For one weekend in September at SAREX 2018, held at the Albert Head Training Centre in Metchosin B.C., our volunteer members of Royal Canadian Marine Search and Rescue did some things we typically don’t do – all in the name of working together.

“Our 2018 SAREX was an opportunity to train and practice with different resources and responders,” said Ralph Mohrmann, RCMSAR Director of Readiness and the primary organizer for the weekend.

RCMSAR members learned from, shared information and worked alongside members of the 4th Canadian Ranger Patrol, Ground Search and Rescue crews, PEP Air, the Royal Canadian Navy and Canadian Coast Guard.

“For many of our members, it’s not something they typically get to do. Creating that understanding and building those relationships between different agencies can only improve and help our joint effectiveness in the heat of the moment,” said Mohrmann.

________

REQUEST 1: In the SAREX 2018 passage, who is named as the primary organizer for the weekend?
REQUEST 2: Carry on the passage about SAREX 2018 from its final sentence.

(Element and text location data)
________

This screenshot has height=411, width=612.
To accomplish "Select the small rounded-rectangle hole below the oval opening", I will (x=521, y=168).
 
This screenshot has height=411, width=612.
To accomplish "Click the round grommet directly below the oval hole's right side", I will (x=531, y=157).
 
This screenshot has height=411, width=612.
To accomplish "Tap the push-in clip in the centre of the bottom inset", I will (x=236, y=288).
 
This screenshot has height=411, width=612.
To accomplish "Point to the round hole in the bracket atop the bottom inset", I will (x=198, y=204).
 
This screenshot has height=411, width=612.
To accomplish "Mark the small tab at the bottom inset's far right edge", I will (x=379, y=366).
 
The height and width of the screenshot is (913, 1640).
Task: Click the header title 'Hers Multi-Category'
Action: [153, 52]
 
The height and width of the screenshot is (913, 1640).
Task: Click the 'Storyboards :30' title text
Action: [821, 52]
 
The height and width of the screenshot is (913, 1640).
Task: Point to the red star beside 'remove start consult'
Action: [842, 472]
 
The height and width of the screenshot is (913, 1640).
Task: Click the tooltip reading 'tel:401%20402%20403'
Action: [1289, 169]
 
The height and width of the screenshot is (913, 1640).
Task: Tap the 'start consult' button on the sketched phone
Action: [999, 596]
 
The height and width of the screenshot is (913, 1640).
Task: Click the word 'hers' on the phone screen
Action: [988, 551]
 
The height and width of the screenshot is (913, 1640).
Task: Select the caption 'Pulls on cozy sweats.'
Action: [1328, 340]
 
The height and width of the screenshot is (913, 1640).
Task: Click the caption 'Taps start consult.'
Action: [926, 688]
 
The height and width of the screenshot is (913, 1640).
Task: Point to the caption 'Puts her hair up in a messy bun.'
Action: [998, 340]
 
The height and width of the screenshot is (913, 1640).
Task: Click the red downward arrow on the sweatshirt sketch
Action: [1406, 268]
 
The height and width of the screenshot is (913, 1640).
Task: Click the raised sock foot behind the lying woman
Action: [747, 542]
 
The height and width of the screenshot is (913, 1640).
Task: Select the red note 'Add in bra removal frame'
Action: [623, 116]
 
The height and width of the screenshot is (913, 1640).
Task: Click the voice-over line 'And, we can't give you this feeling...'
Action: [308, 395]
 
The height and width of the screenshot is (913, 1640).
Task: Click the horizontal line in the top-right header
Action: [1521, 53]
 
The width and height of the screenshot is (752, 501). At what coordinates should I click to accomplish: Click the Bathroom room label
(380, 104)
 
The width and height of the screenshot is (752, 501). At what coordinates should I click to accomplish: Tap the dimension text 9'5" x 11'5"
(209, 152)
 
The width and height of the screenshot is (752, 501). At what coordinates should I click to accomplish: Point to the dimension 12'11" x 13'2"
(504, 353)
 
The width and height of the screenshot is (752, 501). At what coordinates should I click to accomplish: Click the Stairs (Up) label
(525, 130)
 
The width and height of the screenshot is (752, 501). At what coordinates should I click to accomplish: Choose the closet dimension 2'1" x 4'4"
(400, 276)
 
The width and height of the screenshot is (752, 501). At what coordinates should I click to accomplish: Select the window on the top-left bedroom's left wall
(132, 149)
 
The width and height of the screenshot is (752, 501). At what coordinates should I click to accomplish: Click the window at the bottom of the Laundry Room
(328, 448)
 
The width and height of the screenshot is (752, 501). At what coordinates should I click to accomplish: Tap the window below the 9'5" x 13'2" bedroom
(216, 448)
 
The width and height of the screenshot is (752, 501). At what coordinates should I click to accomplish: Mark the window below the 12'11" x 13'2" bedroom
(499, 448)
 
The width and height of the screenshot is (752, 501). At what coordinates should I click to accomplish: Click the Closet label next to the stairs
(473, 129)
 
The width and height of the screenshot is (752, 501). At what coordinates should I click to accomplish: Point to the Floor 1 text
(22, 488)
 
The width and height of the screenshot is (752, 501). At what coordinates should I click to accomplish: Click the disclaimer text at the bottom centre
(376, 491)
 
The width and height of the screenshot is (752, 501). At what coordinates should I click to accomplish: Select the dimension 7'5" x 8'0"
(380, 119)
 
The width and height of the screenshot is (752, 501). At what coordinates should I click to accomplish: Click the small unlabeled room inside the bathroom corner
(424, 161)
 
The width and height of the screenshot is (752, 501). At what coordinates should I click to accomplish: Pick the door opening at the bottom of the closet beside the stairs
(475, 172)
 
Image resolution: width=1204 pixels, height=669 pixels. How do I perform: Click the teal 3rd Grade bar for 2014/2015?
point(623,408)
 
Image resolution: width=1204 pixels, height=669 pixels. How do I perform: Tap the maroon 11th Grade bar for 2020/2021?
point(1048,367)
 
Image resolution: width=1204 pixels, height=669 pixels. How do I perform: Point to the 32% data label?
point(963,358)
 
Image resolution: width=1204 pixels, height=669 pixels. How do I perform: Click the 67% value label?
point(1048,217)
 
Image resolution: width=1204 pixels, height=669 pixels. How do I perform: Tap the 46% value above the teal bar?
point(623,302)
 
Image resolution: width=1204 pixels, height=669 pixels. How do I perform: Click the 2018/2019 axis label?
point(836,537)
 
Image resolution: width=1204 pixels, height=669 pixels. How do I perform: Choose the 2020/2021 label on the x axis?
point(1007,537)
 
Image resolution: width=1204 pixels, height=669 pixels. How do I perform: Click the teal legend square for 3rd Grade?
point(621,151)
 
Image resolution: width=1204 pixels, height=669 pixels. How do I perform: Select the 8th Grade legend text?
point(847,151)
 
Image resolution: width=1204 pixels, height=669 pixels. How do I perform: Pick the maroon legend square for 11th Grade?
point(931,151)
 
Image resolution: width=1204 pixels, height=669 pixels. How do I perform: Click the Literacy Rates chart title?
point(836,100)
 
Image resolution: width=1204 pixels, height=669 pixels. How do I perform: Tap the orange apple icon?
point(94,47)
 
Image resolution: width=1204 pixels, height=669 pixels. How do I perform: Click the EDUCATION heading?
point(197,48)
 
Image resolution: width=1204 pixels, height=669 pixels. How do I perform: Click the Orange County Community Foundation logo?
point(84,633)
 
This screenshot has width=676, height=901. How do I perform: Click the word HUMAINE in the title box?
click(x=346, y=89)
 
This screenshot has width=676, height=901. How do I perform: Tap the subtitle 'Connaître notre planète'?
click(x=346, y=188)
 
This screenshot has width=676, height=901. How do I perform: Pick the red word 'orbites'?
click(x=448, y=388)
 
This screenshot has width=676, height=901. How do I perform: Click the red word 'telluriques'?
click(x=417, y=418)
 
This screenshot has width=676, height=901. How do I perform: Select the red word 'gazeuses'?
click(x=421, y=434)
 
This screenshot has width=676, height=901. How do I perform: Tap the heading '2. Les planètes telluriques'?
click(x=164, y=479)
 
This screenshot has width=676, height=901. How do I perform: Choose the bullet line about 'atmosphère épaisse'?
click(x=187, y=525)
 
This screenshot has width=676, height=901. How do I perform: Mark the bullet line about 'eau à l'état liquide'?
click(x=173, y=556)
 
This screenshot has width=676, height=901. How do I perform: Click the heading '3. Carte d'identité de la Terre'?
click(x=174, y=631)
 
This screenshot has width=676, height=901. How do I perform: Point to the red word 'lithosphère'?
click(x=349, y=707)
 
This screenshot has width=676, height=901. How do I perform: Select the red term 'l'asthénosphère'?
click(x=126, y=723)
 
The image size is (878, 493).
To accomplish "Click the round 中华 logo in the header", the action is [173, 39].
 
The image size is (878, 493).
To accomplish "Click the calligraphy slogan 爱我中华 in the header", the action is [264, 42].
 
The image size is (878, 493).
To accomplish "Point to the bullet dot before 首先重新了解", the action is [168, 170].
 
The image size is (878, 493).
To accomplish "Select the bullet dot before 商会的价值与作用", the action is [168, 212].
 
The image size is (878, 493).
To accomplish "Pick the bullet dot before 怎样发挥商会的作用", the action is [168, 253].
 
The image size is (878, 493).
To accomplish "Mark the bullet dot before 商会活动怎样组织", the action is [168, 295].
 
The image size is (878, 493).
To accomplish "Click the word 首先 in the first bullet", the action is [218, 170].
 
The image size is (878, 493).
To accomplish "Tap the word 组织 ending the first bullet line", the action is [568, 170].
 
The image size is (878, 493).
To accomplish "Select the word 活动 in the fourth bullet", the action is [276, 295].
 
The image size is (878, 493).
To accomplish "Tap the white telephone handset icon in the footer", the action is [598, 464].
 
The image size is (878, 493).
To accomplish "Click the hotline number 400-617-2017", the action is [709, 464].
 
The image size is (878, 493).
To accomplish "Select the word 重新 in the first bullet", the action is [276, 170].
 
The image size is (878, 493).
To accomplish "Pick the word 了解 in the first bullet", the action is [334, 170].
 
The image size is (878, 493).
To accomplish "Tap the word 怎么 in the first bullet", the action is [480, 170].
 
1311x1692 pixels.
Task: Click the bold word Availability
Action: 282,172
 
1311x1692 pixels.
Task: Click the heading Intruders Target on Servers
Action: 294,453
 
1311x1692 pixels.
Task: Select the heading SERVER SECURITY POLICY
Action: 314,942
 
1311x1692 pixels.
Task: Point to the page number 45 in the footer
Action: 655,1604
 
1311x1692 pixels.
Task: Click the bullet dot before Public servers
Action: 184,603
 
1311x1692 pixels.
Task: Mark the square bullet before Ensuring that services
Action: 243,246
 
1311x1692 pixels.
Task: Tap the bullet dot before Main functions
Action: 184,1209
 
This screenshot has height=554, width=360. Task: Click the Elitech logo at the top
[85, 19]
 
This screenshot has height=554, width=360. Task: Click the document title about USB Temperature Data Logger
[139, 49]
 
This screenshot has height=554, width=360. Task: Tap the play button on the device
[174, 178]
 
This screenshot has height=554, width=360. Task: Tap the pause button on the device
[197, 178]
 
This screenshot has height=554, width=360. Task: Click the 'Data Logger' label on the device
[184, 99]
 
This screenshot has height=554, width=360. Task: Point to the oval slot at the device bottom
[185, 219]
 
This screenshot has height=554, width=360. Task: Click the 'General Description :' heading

________

EXPECTED OUTPUT 1: Ralph Mohrmann, RCMSAR Director of Readiness, was the primary organizer.

EXPECTED OUTPUT 2:
Relationship building was a key element of SAREX 2018.  The opportunity to train together also meant the chance to laugh together and build some lasting memories – and alongside some serious training scenarios, there was plenty of laughter and friendships forged.

“The opportunity to train and practice together can highlight any challenges that should be addressed before an actual emergency, and ultimately it improves crew confidence for when and if different agencies are called upon to respond together,” said Mohrmann.

Maintaining our Search and Rescue skills and capabilities in support of the Canadian Coast Guard is our primary function. This SAREx had various activities with that focus including on-water towing drills and workshops detailing Dewatering techniques, direction finding and first aid.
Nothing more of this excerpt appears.